_DIRECTIONS FOR THIS TASK_.
Pick every line from the data below that contains the string "Resources" and copy it.

[Saved entries]
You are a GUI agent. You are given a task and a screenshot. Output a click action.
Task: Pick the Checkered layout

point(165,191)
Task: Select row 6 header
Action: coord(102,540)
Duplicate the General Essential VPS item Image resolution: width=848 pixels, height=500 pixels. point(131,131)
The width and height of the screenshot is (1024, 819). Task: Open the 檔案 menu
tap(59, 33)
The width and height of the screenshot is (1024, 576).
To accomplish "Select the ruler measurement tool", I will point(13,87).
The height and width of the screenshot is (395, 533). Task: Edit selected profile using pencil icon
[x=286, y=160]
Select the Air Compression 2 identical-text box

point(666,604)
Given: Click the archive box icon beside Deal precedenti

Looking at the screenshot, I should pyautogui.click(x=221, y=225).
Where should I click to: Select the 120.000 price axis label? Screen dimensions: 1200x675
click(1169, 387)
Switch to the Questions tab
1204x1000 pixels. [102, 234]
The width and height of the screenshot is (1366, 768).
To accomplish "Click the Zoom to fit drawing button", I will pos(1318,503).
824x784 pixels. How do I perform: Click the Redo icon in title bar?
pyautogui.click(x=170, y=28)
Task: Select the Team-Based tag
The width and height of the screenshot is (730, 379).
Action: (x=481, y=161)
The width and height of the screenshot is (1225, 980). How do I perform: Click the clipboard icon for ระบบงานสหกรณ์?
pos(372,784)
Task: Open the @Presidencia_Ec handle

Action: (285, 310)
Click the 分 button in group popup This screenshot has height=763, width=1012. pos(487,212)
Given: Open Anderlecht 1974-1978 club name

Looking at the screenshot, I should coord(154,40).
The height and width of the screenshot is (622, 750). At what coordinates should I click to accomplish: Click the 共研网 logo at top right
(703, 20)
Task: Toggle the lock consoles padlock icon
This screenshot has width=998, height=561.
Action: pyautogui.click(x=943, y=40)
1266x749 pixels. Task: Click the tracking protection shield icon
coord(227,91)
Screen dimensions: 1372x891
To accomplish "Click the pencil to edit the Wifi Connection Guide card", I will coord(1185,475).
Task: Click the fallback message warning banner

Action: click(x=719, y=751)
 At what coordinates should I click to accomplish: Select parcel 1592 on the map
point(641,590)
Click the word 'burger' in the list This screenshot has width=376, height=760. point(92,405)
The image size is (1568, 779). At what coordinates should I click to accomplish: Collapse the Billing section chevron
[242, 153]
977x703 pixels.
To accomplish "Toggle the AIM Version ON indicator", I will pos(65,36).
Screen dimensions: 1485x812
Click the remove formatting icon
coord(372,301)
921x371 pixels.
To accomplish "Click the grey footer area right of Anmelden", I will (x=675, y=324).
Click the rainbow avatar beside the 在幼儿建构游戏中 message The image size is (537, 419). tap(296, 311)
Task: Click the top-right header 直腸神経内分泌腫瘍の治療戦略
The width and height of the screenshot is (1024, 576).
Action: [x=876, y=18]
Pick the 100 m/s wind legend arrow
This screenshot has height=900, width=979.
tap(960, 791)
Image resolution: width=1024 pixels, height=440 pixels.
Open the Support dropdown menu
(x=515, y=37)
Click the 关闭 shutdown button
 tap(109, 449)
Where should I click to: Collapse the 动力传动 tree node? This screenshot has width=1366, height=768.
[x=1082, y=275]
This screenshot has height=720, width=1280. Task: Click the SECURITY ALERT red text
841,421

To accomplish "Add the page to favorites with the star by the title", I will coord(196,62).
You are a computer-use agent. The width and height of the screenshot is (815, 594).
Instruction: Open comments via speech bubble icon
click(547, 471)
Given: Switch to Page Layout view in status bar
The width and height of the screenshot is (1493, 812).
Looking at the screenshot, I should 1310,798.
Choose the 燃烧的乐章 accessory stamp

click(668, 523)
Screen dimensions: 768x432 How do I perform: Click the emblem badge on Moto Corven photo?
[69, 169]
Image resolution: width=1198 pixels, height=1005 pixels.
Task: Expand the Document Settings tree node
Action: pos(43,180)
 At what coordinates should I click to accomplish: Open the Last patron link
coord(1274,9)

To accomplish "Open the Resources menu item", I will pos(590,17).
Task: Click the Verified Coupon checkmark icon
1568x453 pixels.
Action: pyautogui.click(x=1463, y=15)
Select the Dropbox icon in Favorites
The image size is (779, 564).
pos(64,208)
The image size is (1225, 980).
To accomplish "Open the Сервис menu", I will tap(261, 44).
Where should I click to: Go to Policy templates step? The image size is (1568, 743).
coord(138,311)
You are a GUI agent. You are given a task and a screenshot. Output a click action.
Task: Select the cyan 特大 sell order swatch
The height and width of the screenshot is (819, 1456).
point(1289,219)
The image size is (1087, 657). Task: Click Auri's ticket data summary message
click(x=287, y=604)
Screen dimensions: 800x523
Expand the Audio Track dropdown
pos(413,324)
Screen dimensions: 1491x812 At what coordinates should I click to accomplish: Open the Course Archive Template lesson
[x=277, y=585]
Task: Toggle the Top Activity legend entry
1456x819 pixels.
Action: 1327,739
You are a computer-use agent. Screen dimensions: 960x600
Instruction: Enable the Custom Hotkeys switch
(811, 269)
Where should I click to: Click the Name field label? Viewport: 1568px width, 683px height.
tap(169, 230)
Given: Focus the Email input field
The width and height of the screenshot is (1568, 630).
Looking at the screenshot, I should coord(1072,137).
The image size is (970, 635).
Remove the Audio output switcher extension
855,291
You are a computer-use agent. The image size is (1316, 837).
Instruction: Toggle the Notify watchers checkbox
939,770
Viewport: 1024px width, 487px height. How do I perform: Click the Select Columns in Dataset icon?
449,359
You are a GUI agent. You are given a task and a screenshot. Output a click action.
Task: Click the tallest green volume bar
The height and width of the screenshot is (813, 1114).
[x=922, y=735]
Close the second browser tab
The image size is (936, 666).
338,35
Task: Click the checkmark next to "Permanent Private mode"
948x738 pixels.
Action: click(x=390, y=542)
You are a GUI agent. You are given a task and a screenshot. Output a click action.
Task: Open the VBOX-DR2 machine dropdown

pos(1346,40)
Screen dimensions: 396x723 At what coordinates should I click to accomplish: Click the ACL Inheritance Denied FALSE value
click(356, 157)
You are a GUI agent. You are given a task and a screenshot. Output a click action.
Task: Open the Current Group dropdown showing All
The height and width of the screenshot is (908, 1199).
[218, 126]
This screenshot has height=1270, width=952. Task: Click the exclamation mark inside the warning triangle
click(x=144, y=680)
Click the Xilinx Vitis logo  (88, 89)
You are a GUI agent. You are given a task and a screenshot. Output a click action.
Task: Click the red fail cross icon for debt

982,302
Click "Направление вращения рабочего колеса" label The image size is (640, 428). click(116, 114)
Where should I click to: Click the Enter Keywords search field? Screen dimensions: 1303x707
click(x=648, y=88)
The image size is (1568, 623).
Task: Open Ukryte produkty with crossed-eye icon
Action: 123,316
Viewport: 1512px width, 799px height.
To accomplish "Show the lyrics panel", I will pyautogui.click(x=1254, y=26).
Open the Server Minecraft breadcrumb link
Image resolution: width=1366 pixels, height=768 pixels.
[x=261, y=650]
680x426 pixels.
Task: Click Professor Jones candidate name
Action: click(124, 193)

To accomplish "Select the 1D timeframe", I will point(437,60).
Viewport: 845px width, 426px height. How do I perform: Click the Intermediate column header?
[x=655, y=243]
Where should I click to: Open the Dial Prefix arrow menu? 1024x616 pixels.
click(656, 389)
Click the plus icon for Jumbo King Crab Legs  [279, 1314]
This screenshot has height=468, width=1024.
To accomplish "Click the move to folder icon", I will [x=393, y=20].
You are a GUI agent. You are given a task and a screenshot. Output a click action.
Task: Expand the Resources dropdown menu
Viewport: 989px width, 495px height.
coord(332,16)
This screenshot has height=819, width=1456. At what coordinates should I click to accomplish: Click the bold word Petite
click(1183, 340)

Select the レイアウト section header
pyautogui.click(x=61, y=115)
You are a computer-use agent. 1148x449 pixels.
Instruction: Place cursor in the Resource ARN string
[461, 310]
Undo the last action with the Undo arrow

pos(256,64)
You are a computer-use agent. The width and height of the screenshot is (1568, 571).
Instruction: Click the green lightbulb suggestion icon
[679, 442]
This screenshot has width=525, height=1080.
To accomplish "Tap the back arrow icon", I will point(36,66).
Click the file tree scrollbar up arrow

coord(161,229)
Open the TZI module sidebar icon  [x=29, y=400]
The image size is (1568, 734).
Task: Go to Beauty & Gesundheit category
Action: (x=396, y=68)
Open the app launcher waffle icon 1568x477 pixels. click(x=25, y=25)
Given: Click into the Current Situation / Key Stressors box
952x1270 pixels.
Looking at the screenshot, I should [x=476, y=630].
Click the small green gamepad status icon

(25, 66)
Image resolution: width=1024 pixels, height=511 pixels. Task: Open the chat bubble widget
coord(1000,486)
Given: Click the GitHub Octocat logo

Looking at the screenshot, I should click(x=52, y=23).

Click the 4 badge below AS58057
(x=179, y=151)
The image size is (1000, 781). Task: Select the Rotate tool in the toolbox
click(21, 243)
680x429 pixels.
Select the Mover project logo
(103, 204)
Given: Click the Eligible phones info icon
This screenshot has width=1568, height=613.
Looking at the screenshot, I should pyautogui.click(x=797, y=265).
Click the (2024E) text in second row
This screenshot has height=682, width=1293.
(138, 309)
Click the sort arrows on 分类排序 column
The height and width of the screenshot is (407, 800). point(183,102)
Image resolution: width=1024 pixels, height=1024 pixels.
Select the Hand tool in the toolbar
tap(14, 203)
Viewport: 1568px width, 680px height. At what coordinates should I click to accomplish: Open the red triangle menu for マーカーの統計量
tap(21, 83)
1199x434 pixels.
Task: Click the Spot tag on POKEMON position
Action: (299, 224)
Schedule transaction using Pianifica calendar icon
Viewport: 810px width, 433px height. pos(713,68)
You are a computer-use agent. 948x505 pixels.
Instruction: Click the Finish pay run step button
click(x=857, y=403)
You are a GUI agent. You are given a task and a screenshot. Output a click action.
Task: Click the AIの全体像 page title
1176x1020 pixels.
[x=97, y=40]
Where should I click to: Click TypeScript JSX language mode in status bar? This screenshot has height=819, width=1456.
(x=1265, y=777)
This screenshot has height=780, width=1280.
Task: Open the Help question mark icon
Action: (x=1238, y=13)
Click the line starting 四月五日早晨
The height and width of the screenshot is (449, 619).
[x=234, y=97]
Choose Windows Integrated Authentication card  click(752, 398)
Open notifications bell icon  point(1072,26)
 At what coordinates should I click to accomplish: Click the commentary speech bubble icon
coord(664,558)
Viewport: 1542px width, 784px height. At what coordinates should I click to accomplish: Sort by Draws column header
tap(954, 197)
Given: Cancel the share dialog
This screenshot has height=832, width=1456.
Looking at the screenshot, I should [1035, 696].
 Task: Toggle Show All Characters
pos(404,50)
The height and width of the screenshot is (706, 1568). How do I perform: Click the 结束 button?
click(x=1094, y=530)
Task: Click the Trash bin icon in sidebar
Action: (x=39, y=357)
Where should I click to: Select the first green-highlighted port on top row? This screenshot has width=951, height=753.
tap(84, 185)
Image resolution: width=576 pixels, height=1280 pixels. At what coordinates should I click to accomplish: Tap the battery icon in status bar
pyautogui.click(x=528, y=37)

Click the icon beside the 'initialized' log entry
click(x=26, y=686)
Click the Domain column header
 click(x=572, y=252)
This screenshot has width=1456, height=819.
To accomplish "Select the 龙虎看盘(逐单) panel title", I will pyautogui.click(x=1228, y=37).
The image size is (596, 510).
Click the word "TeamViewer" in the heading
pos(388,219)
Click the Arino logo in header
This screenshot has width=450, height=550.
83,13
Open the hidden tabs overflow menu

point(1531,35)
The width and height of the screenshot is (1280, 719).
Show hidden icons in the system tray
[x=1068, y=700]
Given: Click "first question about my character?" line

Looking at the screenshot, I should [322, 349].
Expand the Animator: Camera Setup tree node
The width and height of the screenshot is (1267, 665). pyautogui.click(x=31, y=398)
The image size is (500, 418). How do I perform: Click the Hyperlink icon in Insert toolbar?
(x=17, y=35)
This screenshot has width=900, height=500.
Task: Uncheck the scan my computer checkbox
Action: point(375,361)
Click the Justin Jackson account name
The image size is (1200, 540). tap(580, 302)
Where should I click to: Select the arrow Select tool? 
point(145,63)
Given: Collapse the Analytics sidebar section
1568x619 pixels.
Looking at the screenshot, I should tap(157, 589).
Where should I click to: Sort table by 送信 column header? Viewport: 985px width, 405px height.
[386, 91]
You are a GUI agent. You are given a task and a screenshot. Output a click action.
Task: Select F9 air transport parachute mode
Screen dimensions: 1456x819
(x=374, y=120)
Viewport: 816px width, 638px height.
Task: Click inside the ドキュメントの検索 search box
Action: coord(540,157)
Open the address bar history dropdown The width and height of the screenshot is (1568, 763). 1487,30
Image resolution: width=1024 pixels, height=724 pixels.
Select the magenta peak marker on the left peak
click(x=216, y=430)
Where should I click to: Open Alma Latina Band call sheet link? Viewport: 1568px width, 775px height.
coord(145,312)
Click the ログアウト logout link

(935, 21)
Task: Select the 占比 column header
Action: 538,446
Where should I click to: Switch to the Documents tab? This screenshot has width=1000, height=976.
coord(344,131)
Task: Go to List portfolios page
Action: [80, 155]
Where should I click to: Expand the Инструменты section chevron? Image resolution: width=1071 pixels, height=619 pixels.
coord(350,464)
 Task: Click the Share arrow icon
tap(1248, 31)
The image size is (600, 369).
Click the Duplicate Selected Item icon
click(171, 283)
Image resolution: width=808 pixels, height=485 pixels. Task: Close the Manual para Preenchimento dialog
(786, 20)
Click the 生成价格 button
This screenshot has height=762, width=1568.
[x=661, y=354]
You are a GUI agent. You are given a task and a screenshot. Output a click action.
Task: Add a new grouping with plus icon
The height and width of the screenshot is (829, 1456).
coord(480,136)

_WRITTEN SOLUTION_.
To accomplish "Open the Resources menu item", I will pos(590,17).
Task: Expand the Resources dropdown menu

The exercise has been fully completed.